B, L = size(radar_cpu)
rows, cols = 4, 2
nplots      = min(rows*cols, L)      # вдруг каналов < 8

plt = plot(layout       = (rows, cols),   # 4×2
           size         = (1500, 1500),
           margin       = 15mm,
           legend       = :outertopright,
           legendfontsize = 8)

for i in 1:nplots
    # подписи в легенде один-раз, чтобы не плодить дубликаты
    lbls = i == 1 ? ("Радар", "Восстановленная ECG", "Эталонная ECG") : ("", "", "")

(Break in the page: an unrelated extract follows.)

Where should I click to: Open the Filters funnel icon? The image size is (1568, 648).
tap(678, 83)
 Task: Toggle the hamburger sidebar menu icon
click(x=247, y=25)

    plot!(plt, radar_cpu[:, i + 2], lw = 2, alpha = 0.7,
          label = lbls[1], subplot = i)

    plot!(plt, pred_cpu[:,  i + 2], lw = 2,
          label = lbls[2], subplot = i)

    plot!(plt, ecg_cpu[:,   i + 2], lw = 2, linestyle = :dash,
          label = lbls[3], subplot = i)

    title!(plt, "Пример $i", subplot = i)
    xlabel!(plt, "Время [s]", subplot = i)
    ylabel!(plt, "Амплитуда, мВ", subplot = i)
end

display(plt)

Evaluation of the trained model

Let's display error graphs on the train and on validation.

In [ ]:
plot(train_losses, label="train loss", lw=3)
plot!(valid_losses, label="valid loss", lw = 3)
xlabel!("Эпоха")
ylabel!("Ошибка")
Out[0]:

We visualize the metrics accumulated during training - R^2, RMSE, MAE, Accuracy

In [ ]:
plt = plot(layout = (1,4), size = (900,300),
           legend = :outertopright,   
           legendfontsize = 8,
           margin = 5Plots.mm)

metricsList = [RMSEList, MAEList, R2List, AccList]
metric_names = ["RMSE", "MAE", "R²", "Accuracy"]

plt = plot(
    layout       = (1, 4),
    size         = (1000, 300),
    margin       = 5Plots.mm,
    legend       = false,         
)

for (i, name) in enumerate(metric_names)
    plot!(
        plt, metricsList[i], subplot = i,lw = 2,alpha   = 0.8,label   = "")
    title!(plt, name,      subplot = i)
    xlabel!(plt, "Epoch",    subplot = i)
    ylabel!(plt, name,       subplot = i)
end

display(plt)

Conclusion

In the work, a custom U-net-like neural network was trained on preprocessed radar data for ECG reconstruction. The model does a good job of showing good numbers on the calculated metrics.